Copy out all of the entries, keeping every word the same.

═════ Source material

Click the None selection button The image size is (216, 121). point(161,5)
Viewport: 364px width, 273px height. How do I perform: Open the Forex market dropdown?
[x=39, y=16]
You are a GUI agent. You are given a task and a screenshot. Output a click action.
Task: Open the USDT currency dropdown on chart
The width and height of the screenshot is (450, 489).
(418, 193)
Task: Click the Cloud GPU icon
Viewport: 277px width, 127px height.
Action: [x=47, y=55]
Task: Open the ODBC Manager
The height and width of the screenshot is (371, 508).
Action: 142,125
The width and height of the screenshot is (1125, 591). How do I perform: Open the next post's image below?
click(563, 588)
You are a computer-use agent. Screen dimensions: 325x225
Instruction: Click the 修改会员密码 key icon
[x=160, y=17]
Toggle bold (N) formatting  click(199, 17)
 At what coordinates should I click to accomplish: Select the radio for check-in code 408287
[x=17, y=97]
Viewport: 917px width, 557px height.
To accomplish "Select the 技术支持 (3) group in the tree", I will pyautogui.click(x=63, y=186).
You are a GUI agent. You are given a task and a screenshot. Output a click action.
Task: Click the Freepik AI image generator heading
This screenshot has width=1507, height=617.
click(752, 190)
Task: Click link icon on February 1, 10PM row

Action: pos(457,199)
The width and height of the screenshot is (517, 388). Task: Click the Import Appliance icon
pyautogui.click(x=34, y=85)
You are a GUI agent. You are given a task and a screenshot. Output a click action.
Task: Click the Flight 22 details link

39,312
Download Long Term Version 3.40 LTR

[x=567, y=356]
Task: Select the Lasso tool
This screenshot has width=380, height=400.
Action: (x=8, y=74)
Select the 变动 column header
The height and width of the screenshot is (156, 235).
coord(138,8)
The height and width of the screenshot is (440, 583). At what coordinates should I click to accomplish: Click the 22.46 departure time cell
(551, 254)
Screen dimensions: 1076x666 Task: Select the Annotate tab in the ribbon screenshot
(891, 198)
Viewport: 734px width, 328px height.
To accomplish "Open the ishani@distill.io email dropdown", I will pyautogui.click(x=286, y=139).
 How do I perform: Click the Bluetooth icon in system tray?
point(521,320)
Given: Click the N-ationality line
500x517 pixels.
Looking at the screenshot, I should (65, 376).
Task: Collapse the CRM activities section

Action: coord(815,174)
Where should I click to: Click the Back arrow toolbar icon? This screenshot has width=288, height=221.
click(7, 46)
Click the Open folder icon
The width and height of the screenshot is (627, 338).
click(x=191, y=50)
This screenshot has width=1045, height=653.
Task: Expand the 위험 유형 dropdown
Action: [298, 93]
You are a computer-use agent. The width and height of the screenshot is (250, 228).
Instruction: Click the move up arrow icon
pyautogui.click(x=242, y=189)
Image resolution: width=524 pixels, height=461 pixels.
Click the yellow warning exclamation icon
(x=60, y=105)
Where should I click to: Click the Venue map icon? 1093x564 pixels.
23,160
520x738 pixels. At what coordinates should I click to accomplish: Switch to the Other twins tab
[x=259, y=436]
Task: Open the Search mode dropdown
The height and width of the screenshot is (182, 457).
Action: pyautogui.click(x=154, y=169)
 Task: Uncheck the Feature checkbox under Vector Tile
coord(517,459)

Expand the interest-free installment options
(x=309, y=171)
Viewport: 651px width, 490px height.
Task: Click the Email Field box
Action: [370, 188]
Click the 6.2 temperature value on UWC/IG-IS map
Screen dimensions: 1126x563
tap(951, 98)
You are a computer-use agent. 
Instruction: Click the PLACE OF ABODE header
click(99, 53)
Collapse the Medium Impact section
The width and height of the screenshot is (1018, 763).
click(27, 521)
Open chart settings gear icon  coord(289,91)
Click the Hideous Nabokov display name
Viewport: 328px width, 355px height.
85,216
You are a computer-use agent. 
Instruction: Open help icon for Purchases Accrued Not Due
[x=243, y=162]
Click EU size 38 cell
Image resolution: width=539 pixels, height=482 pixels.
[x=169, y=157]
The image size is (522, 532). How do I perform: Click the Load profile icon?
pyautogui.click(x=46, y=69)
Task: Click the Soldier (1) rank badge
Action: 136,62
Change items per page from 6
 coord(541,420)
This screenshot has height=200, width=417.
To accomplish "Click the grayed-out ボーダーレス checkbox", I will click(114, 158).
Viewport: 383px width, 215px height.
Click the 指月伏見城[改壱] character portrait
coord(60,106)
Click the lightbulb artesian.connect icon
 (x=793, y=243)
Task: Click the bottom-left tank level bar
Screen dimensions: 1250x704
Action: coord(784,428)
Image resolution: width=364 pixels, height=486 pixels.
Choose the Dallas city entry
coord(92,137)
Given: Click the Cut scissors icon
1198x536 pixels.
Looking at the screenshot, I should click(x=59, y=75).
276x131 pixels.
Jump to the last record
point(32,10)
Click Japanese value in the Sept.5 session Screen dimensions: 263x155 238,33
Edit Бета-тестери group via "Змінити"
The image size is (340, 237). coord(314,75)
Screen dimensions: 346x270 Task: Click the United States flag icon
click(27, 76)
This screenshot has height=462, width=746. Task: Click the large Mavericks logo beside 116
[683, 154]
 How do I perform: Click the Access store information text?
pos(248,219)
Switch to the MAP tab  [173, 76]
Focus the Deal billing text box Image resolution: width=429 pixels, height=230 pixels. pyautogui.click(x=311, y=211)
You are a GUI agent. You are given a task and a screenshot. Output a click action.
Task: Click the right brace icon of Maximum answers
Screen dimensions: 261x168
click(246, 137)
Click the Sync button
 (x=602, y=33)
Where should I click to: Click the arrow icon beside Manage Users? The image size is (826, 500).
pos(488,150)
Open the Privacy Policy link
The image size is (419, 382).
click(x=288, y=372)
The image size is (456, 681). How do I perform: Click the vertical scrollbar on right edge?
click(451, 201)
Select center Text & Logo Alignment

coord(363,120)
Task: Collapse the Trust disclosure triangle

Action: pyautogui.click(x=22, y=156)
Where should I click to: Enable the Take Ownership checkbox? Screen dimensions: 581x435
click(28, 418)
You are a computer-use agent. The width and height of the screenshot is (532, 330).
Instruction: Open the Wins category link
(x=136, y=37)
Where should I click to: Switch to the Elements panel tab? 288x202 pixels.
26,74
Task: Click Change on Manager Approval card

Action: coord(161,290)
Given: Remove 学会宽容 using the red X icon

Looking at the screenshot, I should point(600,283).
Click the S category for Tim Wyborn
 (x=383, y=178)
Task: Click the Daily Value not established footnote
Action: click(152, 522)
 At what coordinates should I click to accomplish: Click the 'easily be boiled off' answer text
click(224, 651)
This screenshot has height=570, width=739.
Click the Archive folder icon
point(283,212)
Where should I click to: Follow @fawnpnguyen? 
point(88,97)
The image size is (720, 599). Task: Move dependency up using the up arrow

══════════

#### Answer to this task
Click the None selection button The image size is (216, 121). point(161,5)
Viewport: 364px width, 273px height. How do I perform: Open the Forex market dropdown?
[x=39, y=16]
You are a GUI agent. You are given a task and a screenshot. Output a click action.
Task: Open the USDT currency dropdown on chart
The width and height of the screenshot is (450, 489).
(418, 193)
Task: Click the Cloud GPU icon
Viewport: 277px width, 127px height.
Action: [x=47, y=55]
Task: Open the ODBC Manager
The height and width of the screenshot is (371, 508).
Action: 142,125
The width and height of the screenshot is (1125, 591). How do I perform: Open the next post's image below?
click(563, 588)
You are a computer-use agent. Screen dimensions: 325x225
Instruction: Click the 修改会员密码 key icon
[x=160, y=17]
Toggle bold (N) formatting  click(199, 17)
 At what coordinates should I click to accomplish: Select the radio for check-in code 408287
[x=17, y=97]
Viewport: 917px width, 557px height.
To accomplish "Select the 技术支持 (3) group in the tree", I will pyautogui.click(x=63, y=186).
You are a GUI agent. You are given a task and a screenshot. Output a click action.
Task: Click the Freepik AI image generator heading
This screenshot has width=1507, height=617.
click(752, 190)
Task: Click link icon on February 1, 10PM row

Action: pos(457,199)
The width and height of the screenshot is (517, 388). Task: Click the Import Appliance icon
pyautogui.click(x=34, y=85)
You are a GUI agent. You are given a task and a screenshot. Output a click action.
Task: Click the Flight 22 details link

39,312
Download Long Term Version 3.40 LTR

[x=567, y=356]
Task: Select the Lasso tool
This screenshot has width=380, height=400.
Action: (x=8, y=74)
Select the 变动 column header
The height and width of the screenshot is (156, 235).
coord(138,8)
The height and width of the screenshot is (440, 583). At what coordinates should I click to accomplish: Click the 22.46 departure time cell
(551, 254)
Screen dimensions: 1076x666 Task: Select the Annotate tab in the ribbon screenshot
(891, 198)
Viewport: 734px width, 328px height.
To accomplish "Open the ishani@distill.io email dropdown", I will pyautogui.click(x=286, y=139).
 How do I perform: Click the Bluetooth icon in system tray?
point(521,320)
Given: Click the N-ationality line
500x517 pixels.
Looking at the screenshot, I should (65, 376).
Task: Collapse the CRM activities section

Action: coord(815,174)
Where should I click to: Click the Back arrow toolbar icon? This screenshot has width=288, height=221.
click(7, 46)
Click the Open folder icon
The width and height of the screenshot is (627, 338).
click(x=191, y=50)
This screenshot has width=1045, height=653.
Task: Expand the 위험 유형 dropdown
Action: [298, 93]
You are a computer-use agent. The width and height of the screenshot is (250, 228).
Instruction: Click the move up arrow icon
pyautogui.click(x=242, y=189)
Image resolution: width=524 pixels, height=461 pixels.
Click the yellow warning exclamation icon
(x=60, y=105)
Where should I click to: Click the Venue map icon? 1093x564 pixels.
23,160
520x738 pixels. At what coordinates should I click to accomplish: Switch to the Other twins tab
[x=259, y=436]
Task: Open the Search mode dropdown
The height and width of the screenshot is (182, 457).
Action: pyautogui.click(x=154, y=169)
 Task: Uncheck the Feature checkbox under Vector Tile
coord(517,459)

Expand the interest-free installment options
(x=309, y=171)
Viewport: 651px width, 490px height.
Task: Click the Email Field box
Action: [370, 188]
Click the 6.2 temperature value on UWC/IG-IS map
Screen dimensions: 1126x563
tap(951, 98)
You are a computer-use agent. 
Instruction: Click the PLACE OF ABODE header
click(99, 53)
Collapse the Medium Impact section
The width and height of the screenshot is (1018, 763).
click(27, 521)
Open chart settings gear icon  coord(289,91)
Click the Hideous Nabokov display name
Viewport: 328px width, 355px height.
85,216
You are a computer-use agent. 
Instruction: Open help icon for Purchases Accrued Not Due
[x=243, y=162]
Click EU size 38 cell
Image resolution: width=539 pixels, height=482 pixels.
[x=169, y=157]
The image size is (522, 532). How do I perform: Click the Load profile icon?
pyautogui.click(x=46, y=69)
Task: Click the Soldier (1) rank badge
Action: 136,62
Change items per page from 6
 coord(541,420)
This screenshot has height=200, width=417.
To accomplish "Click the grayed-out ボーダーレス checkbox", I will click(114, 158).
Viewport: 383px width, 215px height.
Click the 指月伏見城[改壱] character portrait
coord(60,106)
Click the lightbulb artesian.connect icon
 (x=793, y=243)
Task: Click the bottom-left tank level bar
Screen dimensions: 1250x704
Action: coord(784,428)
Image resolution: width=364 pixels, height=486 pixels.
Choose the Dallas city entry
coord(92,137)
Given: Click the Cut scissors icon
1198x536 pixels.
Looking at the screenshot, I should click(x=59, y=75).
276x131 pixels.
Jump to the last record
point(32,10)
Click Japanese value in the Sept.5 session Screen dimensions: 263x155 238,33
Edit Бета-тестери group via "Змінити"
The image size is (340, 237). coord(314,75)
Screen dimensions: 346x270 Task: Click the United States flag icon
click(27, 76)
This screenshot has height=462, width=746. Task: Click the large Mavericks logo beside 116
[683, 154]
 How do I perform: Click the Access store information text?
pos(248,219)
Switch to the MAP tab  [173, 76]
Focus the Deal billing text box Image resolution: width=429 pixels, height=230 pixels. pyautogui.click(x=311, y=211)
You are a GUI agent. You are given a task and a screenshot. Output a click action.
Task: Click the right brace icon of Maximum answers
Screen dimensions: 261x168
click(246, 137)
Click the Sync button
 (x=602, y=33)
Where should I click to: Click the arrow icon beside Manage Users? The image size is (826, 500).
pos(488,150)
Open the Privacy Policy link
The image size is (419, 382).
click(x=288, y=372)
The image size is (456, 681). How do I perform: Click the vertical scrollbar on right edge?
click(451, 201)
Select center Text & Logo Alignment

coord(363,120)
Task: Collapse the Trust disclosure triangle

Action: pyautogui.click(x=22, y=156)
Where should I click to: Enable the Take Ownership checkbox? Screen dimensions: 581x435
click(28, 418)
You are a computer-use agent. The width and height of the screenshot is (532, 330).
Instruction: Open the Wins category link
(x=136, y=37)
Where should I click to: Switch to the Elements panel tab? 288x202 pixels.
26,74
Task: Click Change on Manager Approval card

Action: coord(161,290)
Given: Remove 学会宽容 using the red X icon

Looking at the screenshot, I should point(600,283).
Click the S category for Tim Wyborn
 (x=383, y=178)
Task: Click the Daily Value not established footnote
Action: click(152, 522)
 At what coordinates should I click to accomplish: Click the 'easily be boiled off' answer text
click(224, 651)
This screenshot has height=570, width=739.
Click the Archive folder icon
point(283,212)
Where should I click to: Follow @fawnpnguyen? 
point(88,97)
The image size is (720, 599). Task: Move dependency up using the up arrow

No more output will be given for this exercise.